Problem set:
1. From the Biodata Mining course description, pull out the passage starting at "6. Analysing the" and ending at "well as programming.", copied word for word.
2. Write the next part of the Biodata Mining course description, picking up right after its last sentence.

Excerpt to read:
Biodata Mining

5 ECTS credits
125 h study time

Offer 1 with catalog number 4021495ENR for all students in the 2nd semester at a (E) Master - advanced level.

Semester

2nd semester

Enrollment based on exam contract

Impossible

Grading method

Grading (scale from 0 to 20)

Can retake in second session

Yes

Enrollment Requirements

Registration for this course is possible if the student is registered for 'Bioinformatics and Omics'.

Taught in

English

Partnership Agreement

Under interuniversity agreement for degree program

Faculty

Faculty of Sciences and Bioengineering Sciences

Department

Bio-Engineering Sciences

Educational team

Dominique Maes
Wim Vranken (course titular)

Activities and contact hours

26 contact hours Lecture
26 contact hours Seminar, Exercises or Practicals
26 contact hours Independent or External Form of Study

Course Content

This course introduces you to concepts and practical skills in relation to i) gathering, ii) organising, iii) integrating and iv) analysing biological data, in other words ‘data mining’. This is particulary relevant for molecular biology: there is an enormous increase in the availability of biological data, and knowing how to use these data and analyse them will help you advance the quality of your future scientific studies. The course contains an introduction to programming in Python (for data handling) and R (for statistical analysis and plot generation). It focusses on statistical concepts, such a p-values, using genome data in relation to human health.

The content of the course is, in more detail:

1. Using protein sequence databases (e.g. UniProt) to gather sequence information and create multiple sequence alignments (MSA) with these sequences.

2. Gathering data on the effect of amino acid variants (mutations) on the organism phenotype (e.g. gnomAD for human health).

3. Curating and organising the gathered data.

4. Extracting derived information from the protein sequences (e.g. secondary structure or solvent accessibility predictions).

5. Integrating the (derived) data into a single data structure.

6. Analysing the data to find patterns and significant differences. This includes generating plots to visualise distributions, correlations, ...

Additional info

None

Learning Outcomes

General competences

1. Awareness
Recognition of key terms in relation to data handling and analysis, as well as programming.

Excerpted data:
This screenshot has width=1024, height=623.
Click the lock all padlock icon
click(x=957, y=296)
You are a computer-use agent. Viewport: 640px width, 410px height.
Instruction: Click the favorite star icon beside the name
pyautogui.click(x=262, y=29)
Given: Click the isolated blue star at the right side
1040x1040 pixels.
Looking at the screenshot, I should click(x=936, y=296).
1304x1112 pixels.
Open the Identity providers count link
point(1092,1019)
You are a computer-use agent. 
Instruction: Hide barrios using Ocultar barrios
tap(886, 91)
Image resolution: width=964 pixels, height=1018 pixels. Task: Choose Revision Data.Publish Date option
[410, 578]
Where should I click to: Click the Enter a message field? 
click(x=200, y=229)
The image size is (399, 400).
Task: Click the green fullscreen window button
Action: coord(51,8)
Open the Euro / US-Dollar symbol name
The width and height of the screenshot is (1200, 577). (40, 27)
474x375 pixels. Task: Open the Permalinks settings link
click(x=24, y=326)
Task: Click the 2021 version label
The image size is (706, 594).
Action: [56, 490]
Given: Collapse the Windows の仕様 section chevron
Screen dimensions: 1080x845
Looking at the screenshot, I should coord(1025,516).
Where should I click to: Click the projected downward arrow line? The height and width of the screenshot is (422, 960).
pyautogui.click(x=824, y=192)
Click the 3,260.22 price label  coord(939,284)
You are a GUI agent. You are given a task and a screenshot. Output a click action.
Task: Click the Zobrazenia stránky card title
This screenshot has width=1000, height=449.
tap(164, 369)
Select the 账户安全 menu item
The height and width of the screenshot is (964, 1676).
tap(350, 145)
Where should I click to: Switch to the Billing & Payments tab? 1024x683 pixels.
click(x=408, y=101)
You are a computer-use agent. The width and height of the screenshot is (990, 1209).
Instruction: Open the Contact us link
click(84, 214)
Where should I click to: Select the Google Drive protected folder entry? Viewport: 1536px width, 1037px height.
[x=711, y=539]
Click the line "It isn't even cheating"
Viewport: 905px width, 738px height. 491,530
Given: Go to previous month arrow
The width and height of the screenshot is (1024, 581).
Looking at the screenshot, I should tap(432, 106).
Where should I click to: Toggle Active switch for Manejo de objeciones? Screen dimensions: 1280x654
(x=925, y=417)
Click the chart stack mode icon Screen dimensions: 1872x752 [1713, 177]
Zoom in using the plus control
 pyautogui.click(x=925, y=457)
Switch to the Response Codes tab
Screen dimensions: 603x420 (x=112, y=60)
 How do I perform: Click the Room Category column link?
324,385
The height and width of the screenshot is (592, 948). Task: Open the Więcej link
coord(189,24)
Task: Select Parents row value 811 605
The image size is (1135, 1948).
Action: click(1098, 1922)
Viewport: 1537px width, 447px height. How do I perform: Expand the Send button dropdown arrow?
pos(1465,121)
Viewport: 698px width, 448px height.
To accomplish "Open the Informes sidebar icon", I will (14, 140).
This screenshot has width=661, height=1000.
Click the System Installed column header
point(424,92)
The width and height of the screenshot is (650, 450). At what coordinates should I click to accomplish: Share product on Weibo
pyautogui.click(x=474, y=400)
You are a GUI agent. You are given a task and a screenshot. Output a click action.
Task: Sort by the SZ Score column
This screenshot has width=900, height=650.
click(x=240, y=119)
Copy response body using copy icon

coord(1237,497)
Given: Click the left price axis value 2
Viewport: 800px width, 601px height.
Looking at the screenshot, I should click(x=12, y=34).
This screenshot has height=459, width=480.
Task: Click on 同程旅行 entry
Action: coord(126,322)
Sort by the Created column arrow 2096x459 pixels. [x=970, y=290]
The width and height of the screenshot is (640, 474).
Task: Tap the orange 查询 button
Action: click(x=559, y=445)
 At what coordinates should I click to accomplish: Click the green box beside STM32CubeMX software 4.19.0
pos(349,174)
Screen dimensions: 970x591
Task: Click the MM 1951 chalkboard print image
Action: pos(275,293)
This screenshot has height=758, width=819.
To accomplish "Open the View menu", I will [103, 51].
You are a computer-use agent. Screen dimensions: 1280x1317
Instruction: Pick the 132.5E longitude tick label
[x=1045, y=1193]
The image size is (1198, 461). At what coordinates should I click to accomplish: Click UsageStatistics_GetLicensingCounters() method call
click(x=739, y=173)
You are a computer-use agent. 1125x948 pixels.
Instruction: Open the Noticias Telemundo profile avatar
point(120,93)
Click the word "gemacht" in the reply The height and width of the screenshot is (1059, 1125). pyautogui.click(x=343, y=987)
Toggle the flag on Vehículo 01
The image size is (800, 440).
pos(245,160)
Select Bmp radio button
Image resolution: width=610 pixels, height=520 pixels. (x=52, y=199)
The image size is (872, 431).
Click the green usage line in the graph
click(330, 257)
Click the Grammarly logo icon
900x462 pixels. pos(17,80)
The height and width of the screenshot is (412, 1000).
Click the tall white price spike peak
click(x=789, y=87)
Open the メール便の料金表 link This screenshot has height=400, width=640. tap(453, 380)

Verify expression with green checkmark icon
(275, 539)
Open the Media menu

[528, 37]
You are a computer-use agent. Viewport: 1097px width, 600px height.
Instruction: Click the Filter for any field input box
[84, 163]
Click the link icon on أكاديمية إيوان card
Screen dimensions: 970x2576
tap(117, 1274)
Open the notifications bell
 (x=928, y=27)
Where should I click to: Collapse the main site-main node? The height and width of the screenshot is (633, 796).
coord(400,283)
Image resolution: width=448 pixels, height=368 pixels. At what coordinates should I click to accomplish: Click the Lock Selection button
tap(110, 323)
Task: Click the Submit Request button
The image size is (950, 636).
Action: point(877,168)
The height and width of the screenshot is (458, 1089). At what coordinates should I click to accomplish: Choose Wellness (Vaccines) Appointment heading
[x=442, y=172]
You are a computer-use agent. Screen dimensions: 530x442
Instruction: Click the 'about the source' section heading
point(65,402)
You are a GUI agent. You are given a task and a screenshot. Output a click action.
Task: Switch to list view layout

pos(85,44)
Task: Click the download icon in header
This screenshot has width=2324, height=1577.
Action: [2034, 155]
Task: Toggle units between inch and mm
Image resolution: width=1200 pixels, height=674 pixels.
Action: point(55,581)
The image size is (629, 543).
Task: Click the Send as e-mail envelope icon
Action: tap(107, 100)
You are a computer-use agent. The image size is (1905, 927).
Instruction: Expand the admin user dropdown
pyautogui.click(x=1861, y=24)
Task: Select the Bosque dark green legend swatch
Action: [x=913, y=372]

Answers for this exercise:
1.
6. Analysing the data to find patterns and significant differences. This includes generating plots to visualise distributions, correlations, ...

Additional info

None

Learning Outcomes

General competences

1. Awareness
Recognition of key terms in relation to data handling and analysis, as well as programming.

2.
2. Understanding
Understanding of programming and of statistical approaches relevant for solving biological or medical questions with large data sets.

3. Communication
Ability to communicate constructively with peers in a joint project.

4. Application
Implementation of a Python/R script to gather data from external sources (databases), organise this data, integrate it with other, related, data.

5. Analysis
Analysis of (integrated) data on a large scale using statistical approaches and data visualisation using graphs.

6. Capacity to evaluate
Based on what was learned during the course, evaluate proposed analyses of biological data, with awareness of factors such as data quality, bias or overlap in the data used.

Grading

The final grade is composed based on the following categories:
Other Exam determines 100% of the final mark.

Within the Other Exam category, the following assignments need to be completed:

Other exam with a relative weight of 1 which comprises 100% of the final mark.

Additional info regarding evaluation

You will be evaluated on the basis of a data analysis project, to be performed during the course in pairs, and written up in a report (50%) and a final presentation, where you present your work and will be evaluated on your data analysis knowledge and understanding (50%).

Allowed unsatisfactory mark

The supplementary Teaching and Examination Regulations of your faculty stipulate whether an allowed unsatisfactory mark for this programme unit is permitted.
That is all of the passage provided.